[AVAILABLE DATA]

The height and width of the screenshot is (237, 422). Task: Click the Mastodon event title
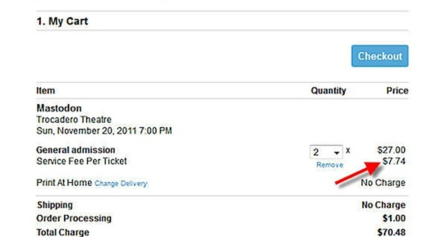(x=59, y=108)
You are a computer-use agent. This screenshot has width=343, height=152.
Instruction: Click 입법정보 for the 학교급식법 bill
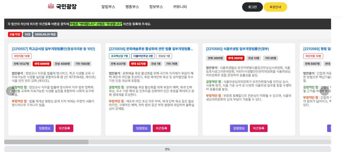coord(45,128)
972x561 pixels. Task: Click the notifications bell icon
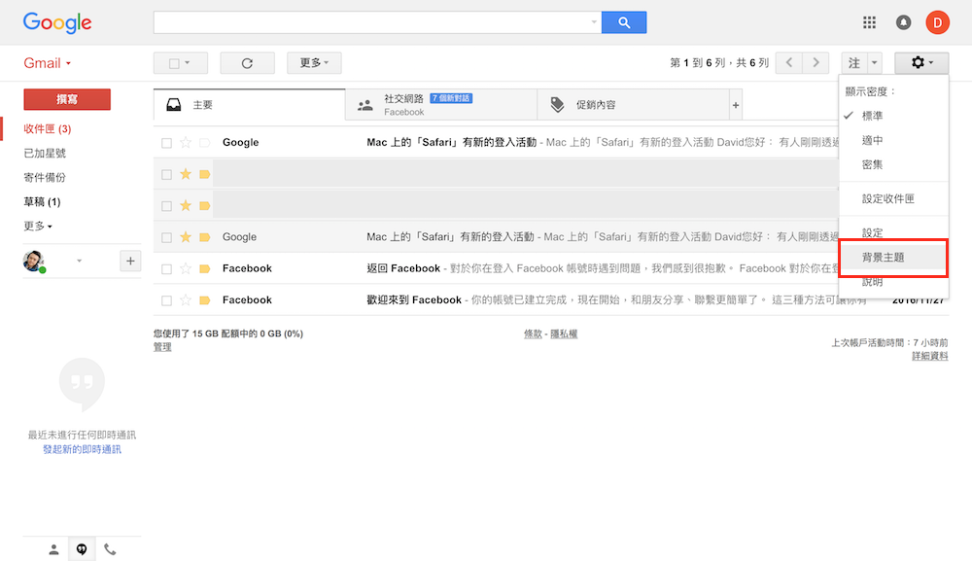coord(903,22)
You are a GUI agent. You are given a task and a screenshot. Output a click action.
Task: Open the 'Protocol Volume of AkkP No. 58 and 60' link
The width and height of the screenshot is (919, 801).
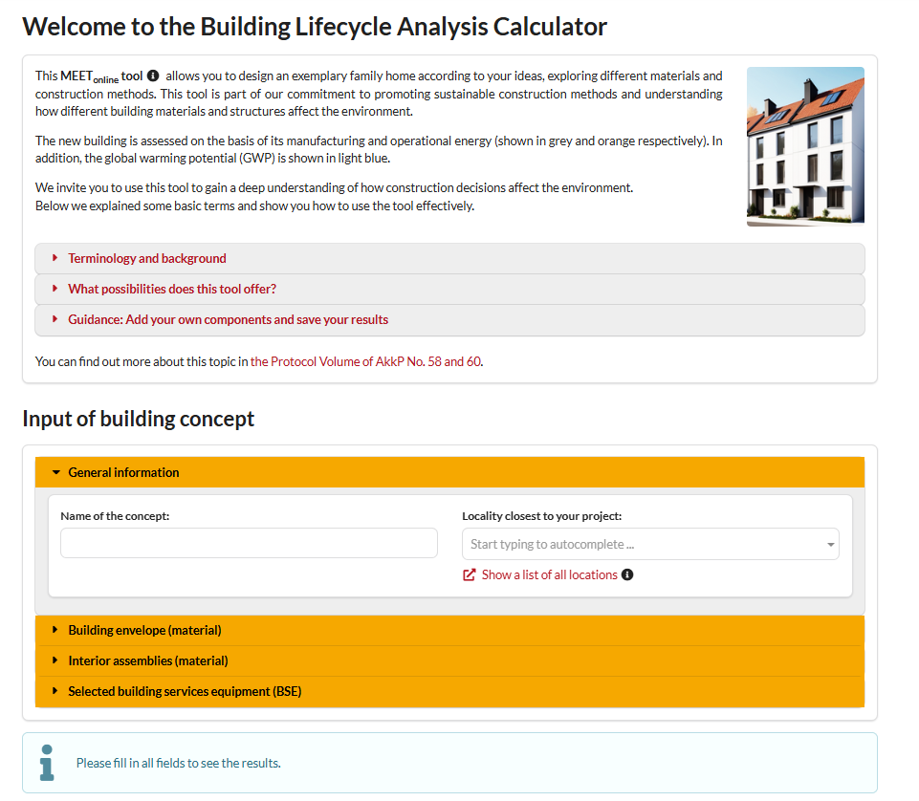(x=365, y=362)
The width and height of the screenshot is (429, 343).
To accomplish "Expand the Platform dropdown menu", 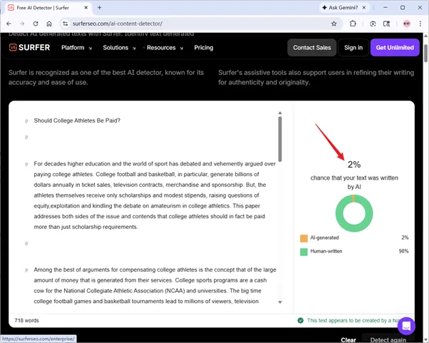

[/AVAILABLE DATA]

[DIRECTIONS FOR THIS TASK]
Line by line, reproduce exactly the lines from the one containing "The width and height of the screenshot is (429, 343)." through the final line of the material, both included, leaving every picture out.

[RESPONSE]
The width and height of the screenshot is (429, 343).
To accomplish "Expand the Platform dropdown menu", 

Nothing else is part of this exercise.